** Provided records follows **

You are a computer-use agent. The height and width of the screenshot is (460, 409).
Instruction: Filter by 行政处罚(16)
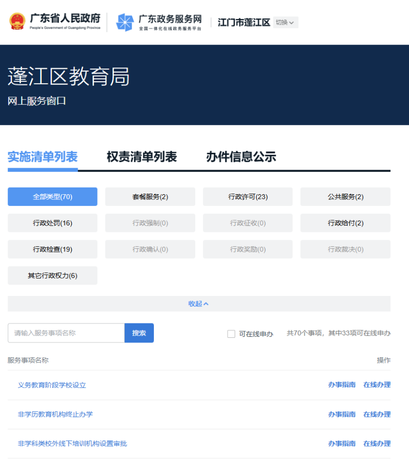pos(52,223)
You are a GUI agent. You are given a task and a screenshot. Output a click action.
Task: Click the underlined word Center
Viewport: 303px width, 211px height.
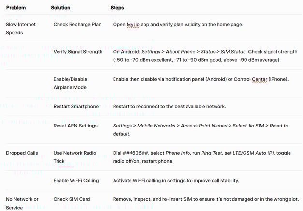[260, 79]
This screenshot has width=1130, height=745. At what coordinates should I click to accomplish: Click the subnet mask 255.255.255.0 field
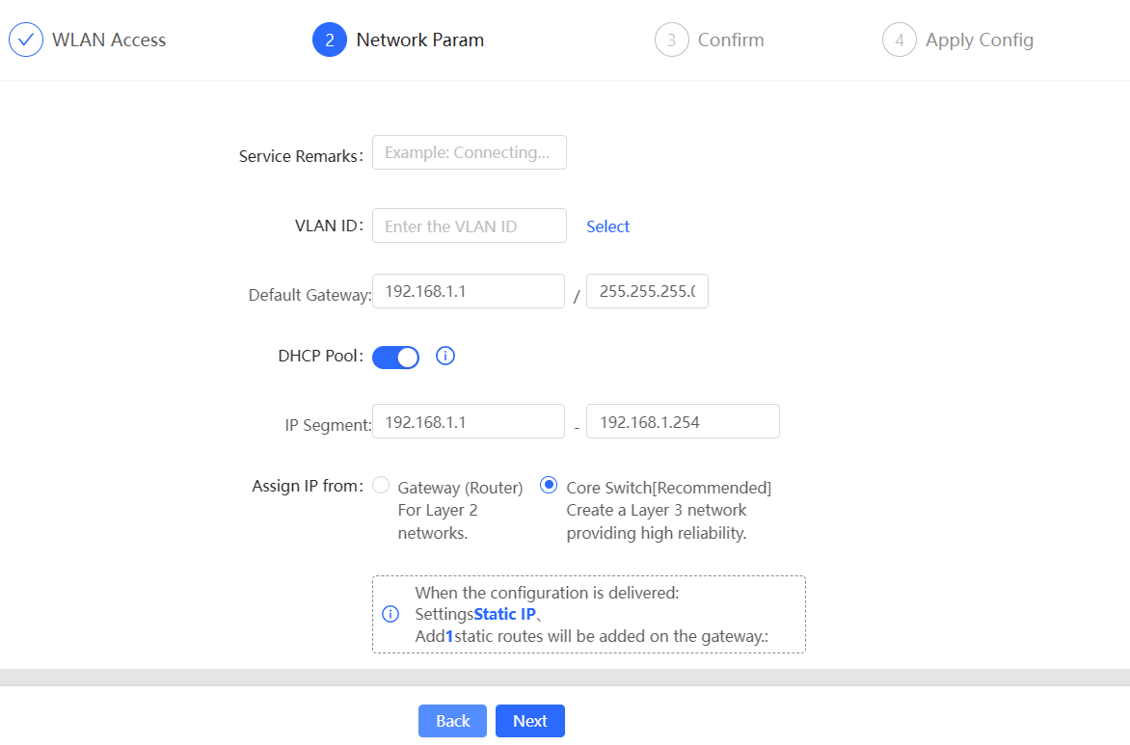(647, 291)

** End of Provided records **
** Provided records follows **

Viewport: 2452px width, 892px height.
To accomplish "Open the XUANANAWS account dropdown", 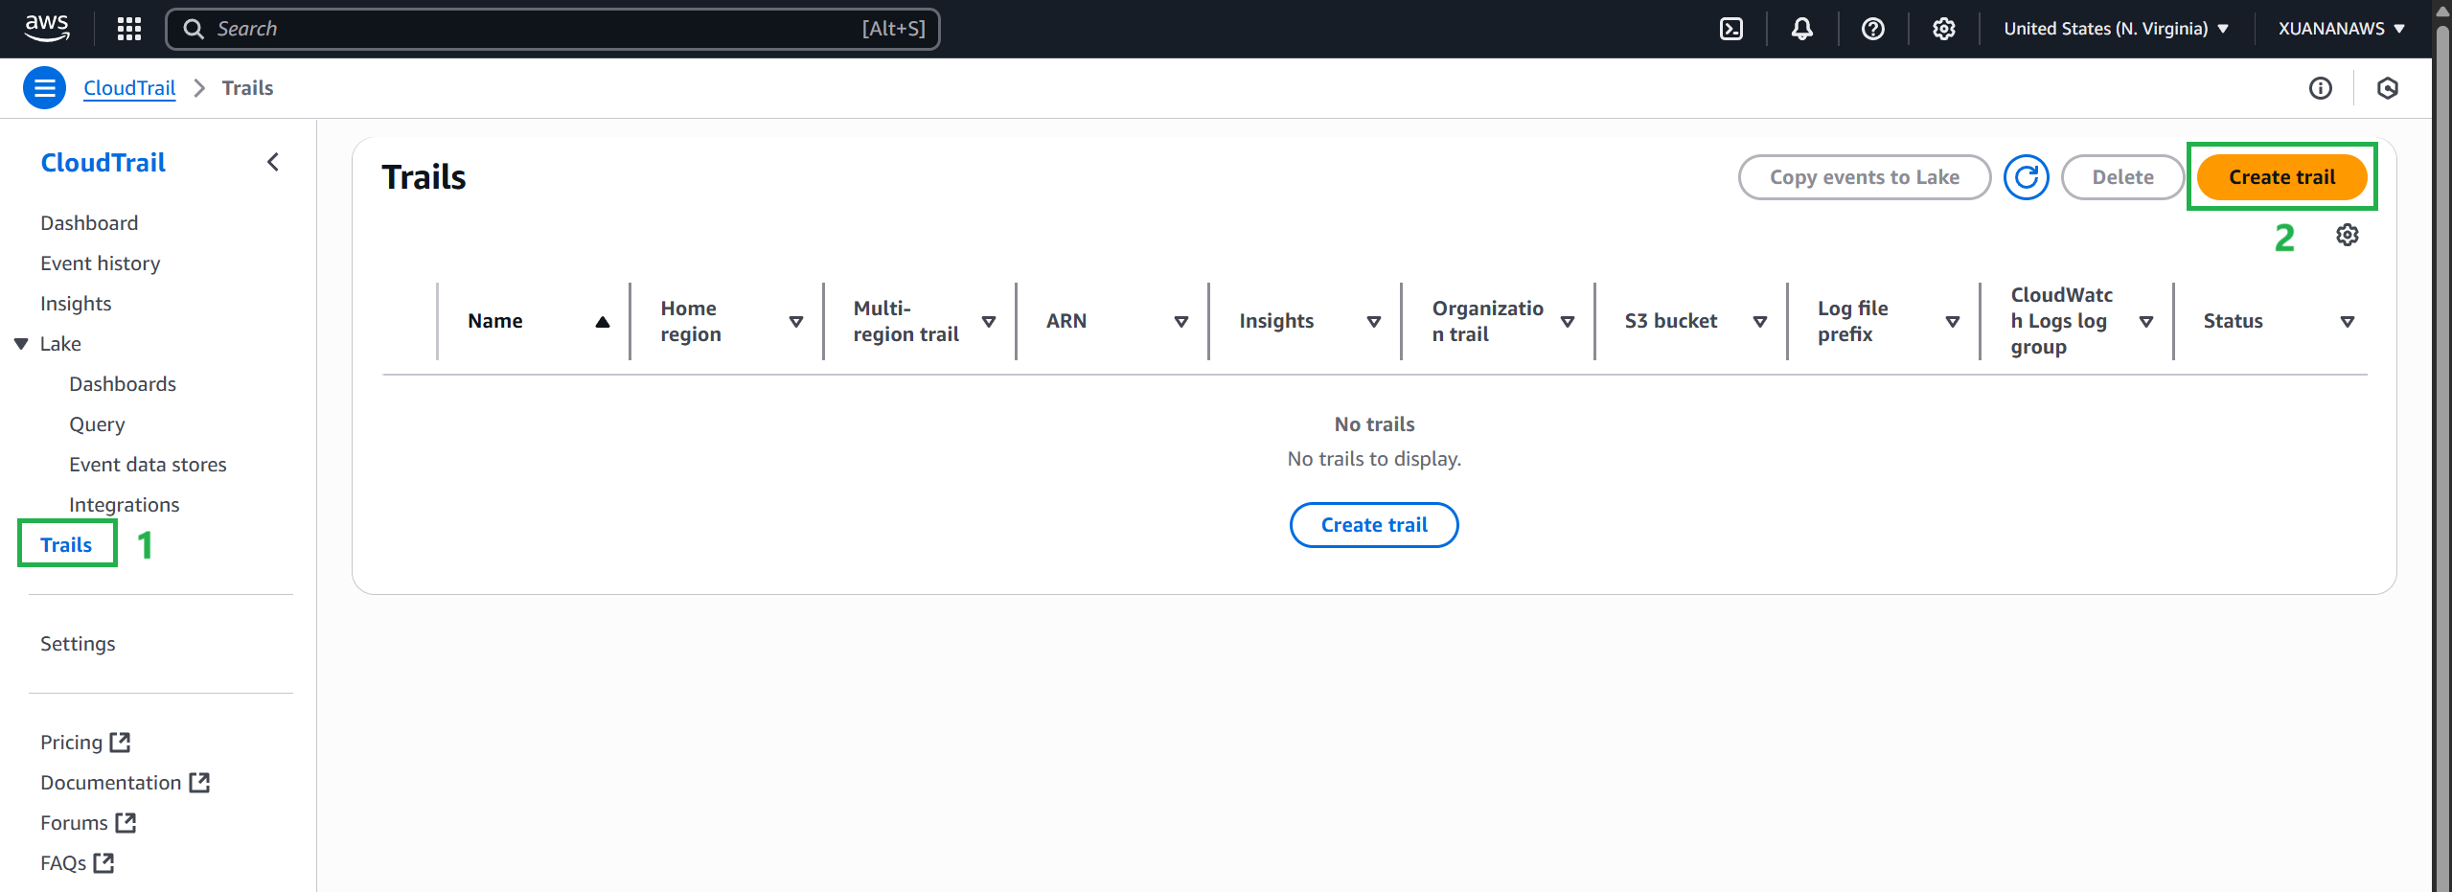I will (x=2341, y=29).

** End of Provided records **

▸ About this task
Look through the entries above and say how many lines hold the word "agent", giving the number alone.

▸ Exercise output
2